REQUIRED WORK:
Convert the entries from the line holding "Screen dimensions: 907x493" through the line holding "will tap(383, 37).", inclusive, into a Markdown table with the columns Row and Line, leaving out blank lines.

DATASET EXCERPTS:
=-=-=-=-=
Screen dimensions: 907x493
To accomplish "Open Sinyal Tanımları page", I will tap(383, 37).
=-=-=-=-=
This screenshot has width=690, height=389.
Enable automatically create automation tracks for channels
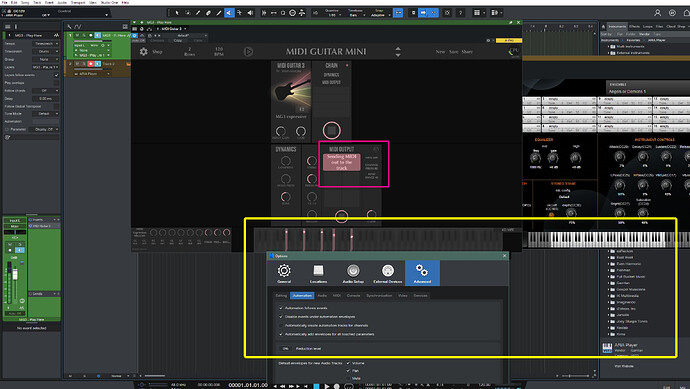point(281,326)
=-=-=-=-=
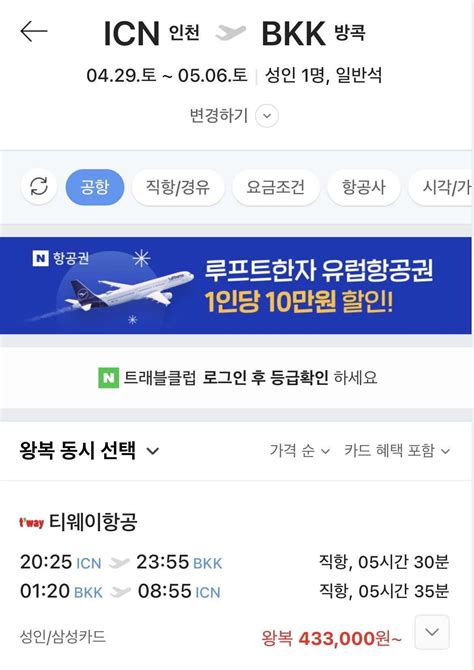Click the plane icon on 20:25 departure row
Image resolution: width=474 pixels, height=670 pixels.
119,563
=-=-=-=-=
SOLUTION FOR THIS TASK:
| Row | Line |
|---|---|
| 1 | Screen dimensions: 907x493 |
| 2 | To accomplish "Open Sinyal Tanımları page", I will tap(383, 37). |